The second part of her research involves delving into the extensive Iraqi government archives housed at the Iraq Memory Foundation in Washington, D.C. “I was granted access to the documents, which were moved to Washington for safekeeping after the downfall of the Ba’thist regime, and encompass official papers on a wide range of issues,” Dr. Khoury says. “I am the first scholar to work with a number of sources, including the literature of the Ba’th Party.”

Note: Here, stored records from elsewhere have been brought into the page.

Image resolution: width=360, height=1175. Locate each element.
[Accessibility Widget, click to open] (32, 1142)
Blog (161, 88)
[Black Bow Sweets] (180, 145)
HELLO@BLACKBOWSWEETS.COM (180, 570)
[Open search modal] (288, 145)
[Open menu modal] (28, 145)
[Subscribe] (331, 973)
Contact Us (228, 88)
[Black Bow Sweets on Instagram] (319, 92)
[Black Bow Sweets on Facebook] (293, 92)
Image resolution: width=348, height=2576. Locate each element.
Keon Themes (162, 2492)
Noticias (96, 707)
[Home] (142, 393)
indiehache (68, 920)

Equipped with a Guggenheim Foundation grant and two grants from the American Academic Research Institute in Iraq, Dr. Khoury is devoting the entire academic year to her research. “My work is motivated in large part by the sense that we know very little about Iraq’s contemporary history,” says Dr. Khoury, a native of Lebanon whose childhood was shaped by civil war. “The impacts of war have been given a back seat to the effects of Saddam Hussein’s dictatorship. My research is, therefore, a good segue into Iraqi culture and society of the past several decades.”

Gaza and Palestinians

The tumultuous Gaza Strip takes center stage in a soon-to-be-published book by Ilana Feldman, assistant professor of anthropology and international affairs, who came to GW from New York University this past fall as part of the wave of new hires specializing in the Middle East. In Governing Gaza, Dr. Feldman analyzes the civil service in Gaza during the British Mandate (1917-48) and the Egyptian Administration (1948-67), shedding light on how government persists, even under difficult conditions. Drawing on extensive archival research in Gaza, Cairo, Jerusalem, and London, as well as two years of ethnographic research with retired civil servants in Gaza, Dr. Feldman explains how government authority was produced and challenged and how the details of everyday rule shaped the people and place of Gaza.

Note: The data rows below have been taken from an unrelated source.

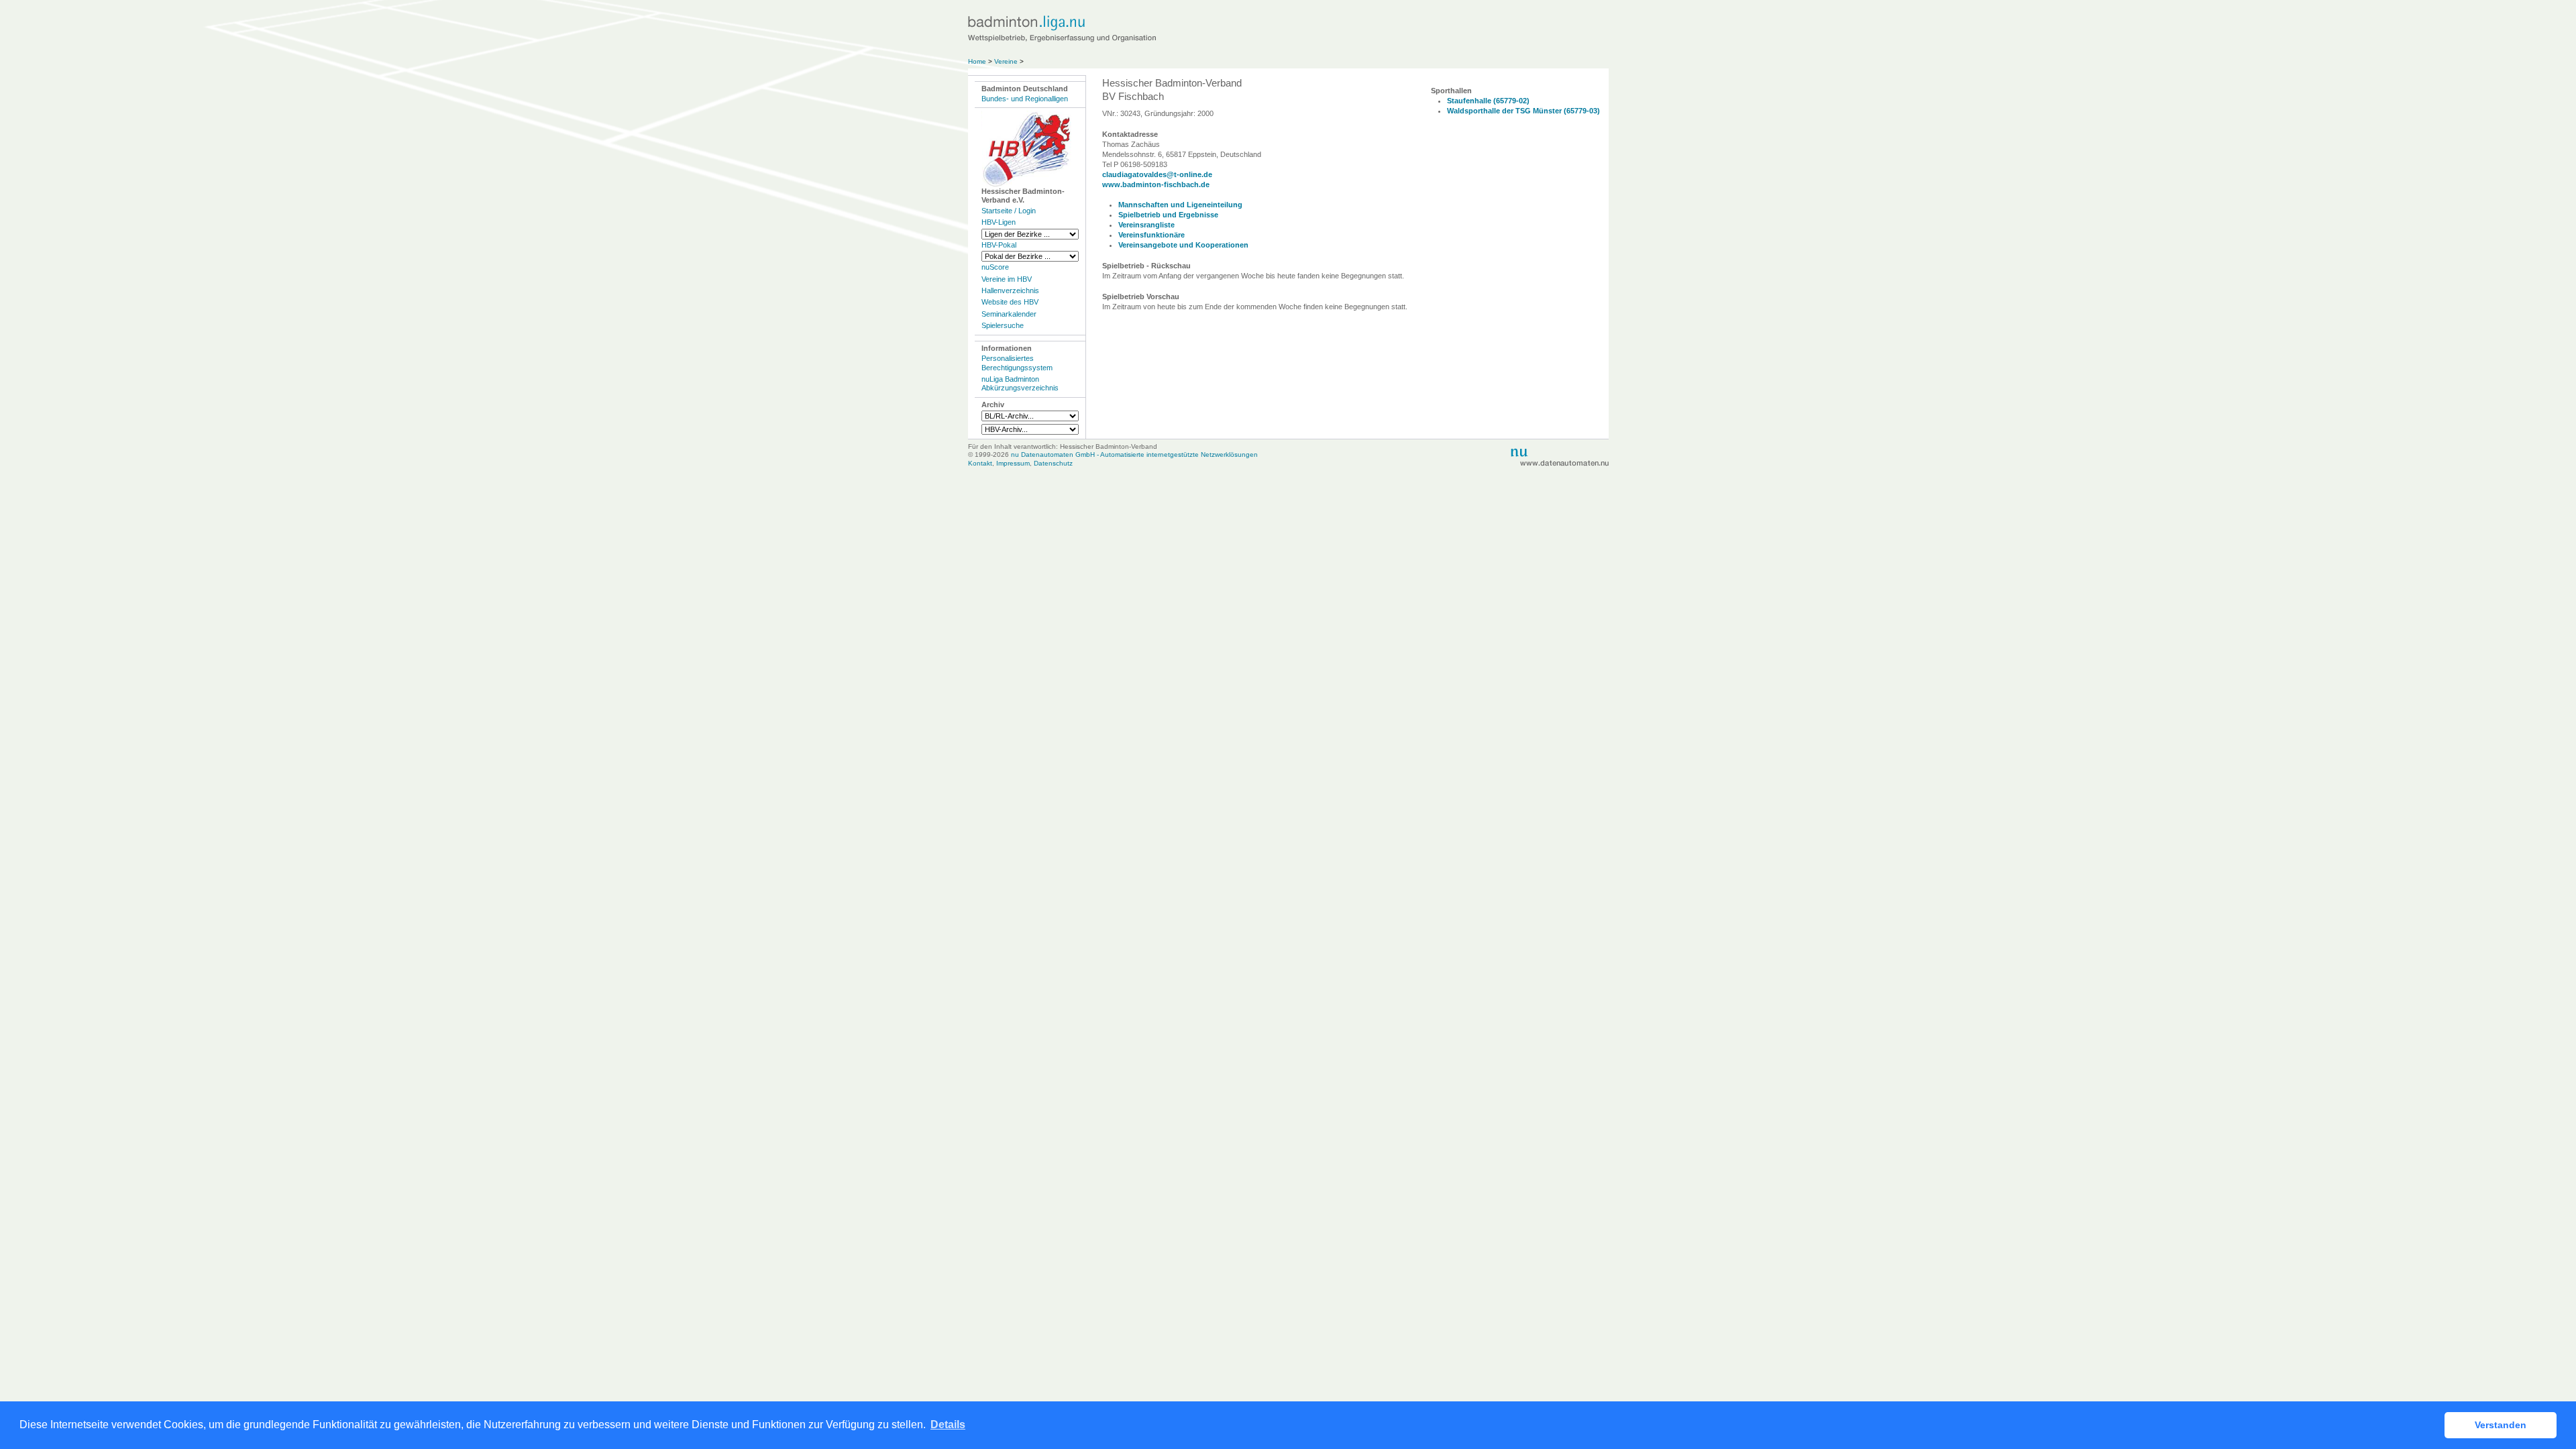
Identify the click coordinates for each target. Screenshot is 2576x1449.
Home (977, 61)
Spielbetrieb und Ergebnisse (1168, 215)
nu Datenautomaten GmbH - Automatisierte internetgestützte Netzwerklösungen (1134, 454)
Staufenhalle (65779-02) (1488, 101)
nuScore (995, 267)
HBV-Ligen (998, 222)
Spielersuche (1002, 325)
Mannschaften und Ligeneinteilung (1180, 205)
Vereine (1006, 61)
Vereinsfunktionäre (1151, 235)
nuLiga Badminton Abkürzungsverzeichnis (1020, 383)
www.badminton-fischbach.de (1156, 184)
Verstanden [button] (2500, 1424)
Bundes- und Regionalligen (1024, 99)
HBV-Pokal (998, 245)
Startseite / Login (1008, 211)
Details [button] (947, 1424)
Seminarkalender (1008, 314)
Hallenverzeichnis (1010, 290)
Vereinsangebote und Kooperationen (1183, 245)
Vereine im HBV (1006, 279)
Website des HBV (1009, 302)
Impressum (1013, 463)
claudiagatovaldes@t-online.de (1157, 174)
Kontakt (980, 463)
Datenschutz (1053, 463)
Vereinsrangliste (1146, 225)
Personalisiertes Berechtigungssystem (1017, 362)
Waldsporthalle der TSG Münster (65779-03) (1523, 111)
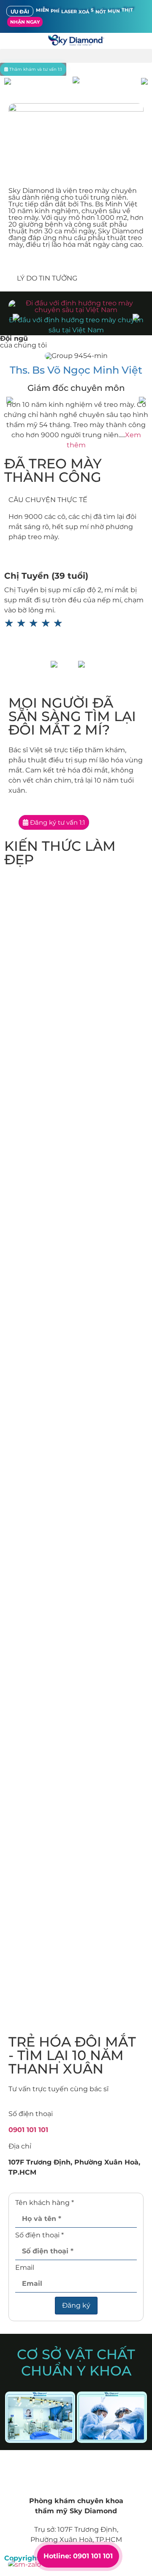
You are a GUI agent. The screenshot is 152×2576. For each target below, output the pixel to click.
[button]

Dr. Feldman’s research focus recently shifted to the Palestinian experience in humanitarianism since 1948. “For a significant percentage of the Palestinian population, humanitarian relief has been the most consistent feature of life in the years since displacement,” she says. “My research explores the implications of this long-term relief condition for Palestinian society and the political community.”

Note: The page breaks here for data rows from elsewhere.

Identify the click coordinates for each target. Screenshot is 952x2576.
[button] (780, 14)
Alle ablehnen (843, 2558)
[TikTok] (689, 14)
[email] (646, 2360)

Both Dr. Lynch and Dr. Feldman are pleased they made the move to GW to help expand the University’s Middle East research enterprise. “One of the reasons I came to GW is that it’s exciting to be part of the creation of a program that I believe has the chance to become a premier center for Middle East studies in the Washington area,” Dr. Lynch says. “It’s great to have the opportunity to create something from the ground up and to make an immediate impact.”